There has been far much more heat than light in what passes for a national discussion of labor problems and abuses in the CNMI. Our visitors, especially lawmakers and journalists, generally arrive armed with backgrounders and convictions instilled in them beforehand. In our experience, if you show same garment factory to two visitors, one will see a hell hole and the other, a worker’s paradise. Neither vision has much to do with reality, any more than most of the rhetoric thrown at the Commonwealth.
We can spot those with an open mind though and we appreciate them, like the Chinese-speaking New York Times reporter who dropped by recently and actually talked to garment workers. He reported their major complaint was not being given enough overtime, since they pile up thousands of dollars to take back to China while working here. Would you believe the same statement today if you heard it from the local garment industry?
We know that many mainland Americans do not know where we are or that we are proud U.S. citizens and that is part of our problem these days. After going through horrifying World War II experiences utterly unknown to most living Americans, the people of the Commonwealth of the Northern Mariana Islands voted overwhelming in favor for the political status that we now enjoy. Not being able to vote for President and without representation in Congress, we’ve sometimes felt like third class citizens, unable to adequately defend ourselves against a coordinated and very public campaign that threatens to cripple our economy and substantially limit our future prospects as a self-sustaining island community. Despite it all, we remain proud Americans and determined to avail ourselves of a fair hearing which is the American way.
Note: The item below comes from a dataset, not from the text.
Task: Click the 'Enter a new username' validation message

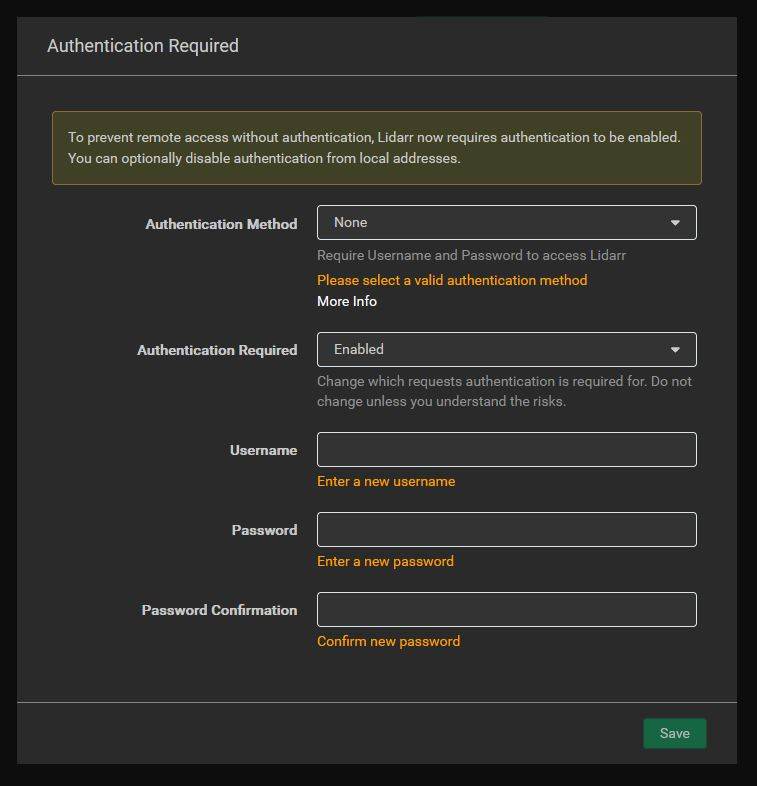Action: point(386,481)
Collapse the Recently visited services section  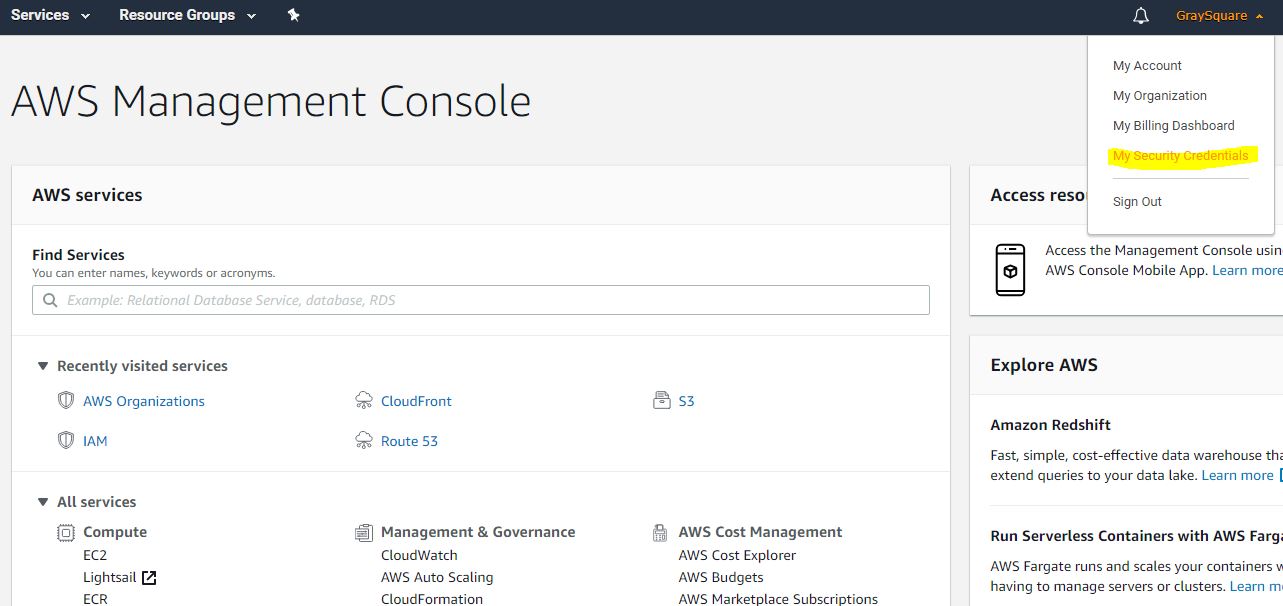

In 1999, the Office of Insular Affairs seems to know little of our history when it describes our Headnote 3A duty free importation status and control of local immigration as “loopholes.” In fact, the gospel of OIA has been that somehow, Washington was fooled into allowing large scale use of imported labor. Population projections back in the 1970s made it quite clear that we would never be able to sustain a modern American economy with a strictly local workforce and these concerns were reflected in the eventual Covenant Agreement signed by President Ford.
The record is clear. We don’t accept OIA’s version of history any more than we’re going to accept being “loophole” Americans.
As our leaders knew back then, our insular economy would need all the help it could get in the future. When the Asian economic crisis hit us, the bottom abruptly dropped out of our laboriously built tourism industry and we’re crossing our fingers and hoping that it will return.
Certainly you’ll hear these things today from business and government leaders and believe us, there is no exaggeration involved. We don’t need the sweeping change involved in “federalization” of labor and immigration controls to further complicate the tough situation we’re enduring right now.
Outside of striving to keep an open mind today, we ask one other thing and that’s to keep the feet of the federal officials with responsibilities for labor and related matters to the fire. Until quite recently, OIA had a staffer operating a campaign to shift blame for all abuses, alleged and otherwise to the CNMI government.
Somehow, ABC’s 20/20 segment and much other journalistic coverage neglected to include federal agencies for their failure to properly monitor and enforce federal labor law here in the Commonwealth.
As we see it, if there are illegal sweatshops operating in New York City, should a federal agency assign sole blame to Mayor Guilliani and should the taxpayers then underwrite a secret campaign to impose tighter federal controls on the city?
Enough of our own rhetoric. Enjoy your stay, brief though it is. Even our most severe critics give us credit for hospitality, even if it gets reported as a negative in the Washington Post.